◆ **Exercise**
Print nothing but the lines below starting at the line that holds "اتصال (41, 2201)" and ending at the line that holds "معلومات عنا", including both, each exactly as written.

◆ **Records for this exercise**
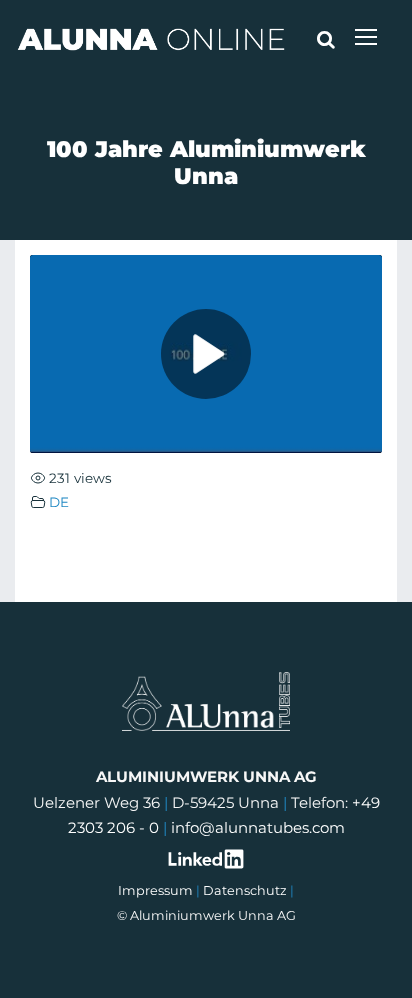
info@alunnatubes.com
==
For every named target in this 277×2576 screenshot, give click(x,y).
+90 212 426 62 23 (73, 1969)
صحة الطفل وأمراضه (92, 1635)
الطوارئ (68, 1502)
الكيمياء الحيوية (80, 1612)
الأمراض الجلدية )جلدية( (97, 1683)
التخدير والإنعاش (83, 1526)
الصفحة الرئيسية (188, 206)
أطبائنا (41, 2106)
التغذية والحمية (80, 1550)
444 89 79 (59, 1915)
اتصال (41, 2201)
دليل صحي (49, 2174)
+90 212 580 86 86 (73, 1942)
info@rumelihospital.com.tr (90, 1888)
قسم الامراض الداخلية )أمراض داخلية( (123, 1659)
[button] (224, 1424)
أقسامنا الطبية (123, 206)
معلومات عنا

◆ **Your response**
اتصال (41, 2201)
دليل صحي (49, 2174)
+90 212 580 86 86 (73, 1942)
info@rumelihospital.com.tr (90, 1888)
قسم الامراض الداخلية )أمراض داخلية( (123, 1659)
[button] (224, 1424)
أقسامنا الطبية (123, 206)
معلومات عنا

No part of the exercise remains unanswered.